TASK DETAILS: The required output consists solely of the lines from the line containing "Task: Open the Спецификация.jpg attachment" through the end of the records, copied exactly.

TASK MATERIAL:

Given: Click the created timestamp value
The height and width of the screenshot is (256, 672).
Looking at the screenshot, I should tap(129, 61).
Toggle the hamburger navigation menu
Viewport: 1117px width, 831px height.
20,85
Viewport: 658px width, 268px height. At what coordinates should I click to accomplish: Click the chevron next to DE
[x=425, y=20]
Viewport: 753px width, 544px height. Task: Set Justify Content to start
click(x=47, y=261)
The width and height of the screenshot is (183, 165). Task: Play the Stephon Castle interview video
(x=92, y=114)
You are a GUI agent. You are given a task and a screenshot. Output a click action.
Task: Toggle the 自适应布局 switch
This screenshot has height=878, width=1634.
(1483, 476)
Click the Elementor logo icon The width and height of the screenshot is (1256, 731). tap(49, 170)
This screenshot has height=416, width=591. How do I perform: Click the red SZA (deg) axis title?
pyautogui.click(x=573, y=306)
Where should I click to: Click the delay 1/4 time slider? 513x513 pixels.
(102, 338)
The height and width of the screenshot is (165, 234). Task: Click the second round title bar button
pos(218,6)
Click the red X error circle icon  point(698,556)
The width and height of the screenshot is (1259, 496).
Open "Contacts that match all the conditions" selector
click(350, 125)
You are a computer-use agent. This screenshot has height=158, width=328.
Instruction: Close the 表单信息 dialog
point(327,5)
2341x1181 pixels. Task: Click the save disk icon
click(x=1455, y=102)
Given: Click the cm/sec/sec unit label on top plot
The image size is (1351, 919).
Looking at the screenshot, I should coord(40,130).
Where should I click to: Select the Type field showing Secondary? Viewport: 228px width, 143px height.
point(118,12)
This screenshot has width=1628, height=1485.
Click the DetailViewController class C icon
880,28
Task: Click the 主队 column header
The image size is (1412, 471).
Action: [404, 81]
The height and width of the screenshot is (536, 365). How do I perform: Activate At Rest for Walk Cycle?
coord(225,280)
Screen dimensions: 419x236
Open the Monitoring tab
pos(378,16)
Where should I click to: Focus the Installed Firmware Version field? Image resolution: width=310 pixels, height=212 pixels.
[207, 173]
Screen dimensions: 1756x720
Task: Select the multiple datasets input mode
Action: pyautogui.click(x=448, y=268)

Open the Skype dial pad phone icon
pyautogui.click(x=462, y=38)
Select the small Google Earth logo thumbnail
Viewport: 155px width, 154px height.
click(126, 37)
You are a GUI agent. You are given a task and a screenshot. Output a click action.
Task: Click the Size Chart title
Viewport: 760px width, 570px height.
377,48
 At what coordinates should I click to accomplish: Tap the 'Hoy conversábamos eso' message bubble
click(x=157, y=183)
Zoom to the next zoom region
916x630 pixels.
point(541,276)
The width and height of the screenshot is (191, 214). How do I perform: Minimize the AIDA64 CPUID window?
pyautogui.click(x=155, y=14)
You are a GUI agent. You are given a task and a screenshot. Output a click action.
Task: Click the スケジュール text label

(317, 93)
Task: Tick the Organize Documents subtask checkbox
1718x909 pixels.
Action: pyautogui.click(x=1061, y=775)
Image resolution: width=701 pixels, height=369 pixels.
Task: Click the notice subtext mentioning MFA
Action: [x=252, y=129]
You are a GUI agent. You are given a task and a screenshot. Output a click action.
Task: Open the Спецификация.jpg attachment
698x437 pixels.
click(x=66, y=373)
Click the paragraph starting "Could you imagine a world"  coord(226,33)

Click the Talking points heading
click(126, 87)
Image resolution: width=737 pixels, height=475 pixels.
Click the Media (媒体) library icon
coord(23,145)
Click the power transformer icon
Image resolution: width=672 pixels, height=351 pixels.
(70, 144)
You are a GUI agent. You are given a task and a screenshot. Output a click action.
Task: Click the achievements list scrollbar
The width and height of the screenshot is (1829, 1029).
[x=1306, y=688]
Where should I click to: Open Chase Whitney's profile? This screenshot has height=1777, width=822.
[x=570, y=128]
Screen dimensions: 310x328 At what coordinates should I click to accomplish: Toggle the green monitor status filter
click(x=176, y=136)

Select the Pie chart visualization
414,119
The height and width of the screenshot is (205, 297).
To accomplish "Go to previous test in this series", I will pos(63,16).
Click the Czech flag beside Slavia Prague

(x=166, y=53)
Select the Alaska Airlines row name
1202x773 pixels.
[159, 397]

ANSWER:
Task: Open the Спецификация.jpg attachment
698x437 pixels.
click(x=66, y=373)
Click the paragraph starting "Could you imagine a world"  coord(226,33)

Click the Talking points heading
click(126, 87)
Image resolution: width=737 pixels, height=475 pixels.
Click the Media (媒体) library icon
coord(23,145)
Click the power transformer icon
Image resolution: width=672 pixels, height=351 pixels.
(70, 144)
You are a GUI agent. You are given a task and a screenshot. Output a click action.
Task: Click the achievements list scrollbar
The width and height of the screenshot is (1829, 1029).
[x=1306, y=688]
Where should I click to: Open Chase Whitney's profile? This screenshot has height=1777, width=822.
[x=570, y=128]
Screen dimensions: 310x328 At what coordinates should I click to accomplish: Toggle the green monitor status filter
click(x=176, y=136)

Select the Pie chart visualization
414,119
The height and width of the screenshot is (205, 297).
To accomplish "Go to previous test in this series", I will pos(63,16).
Click the Czech flag beside Slavia Prague

(x=166, y=53)
Select the Alaska Airlines row name
1202x773 pixels.
[159, 397]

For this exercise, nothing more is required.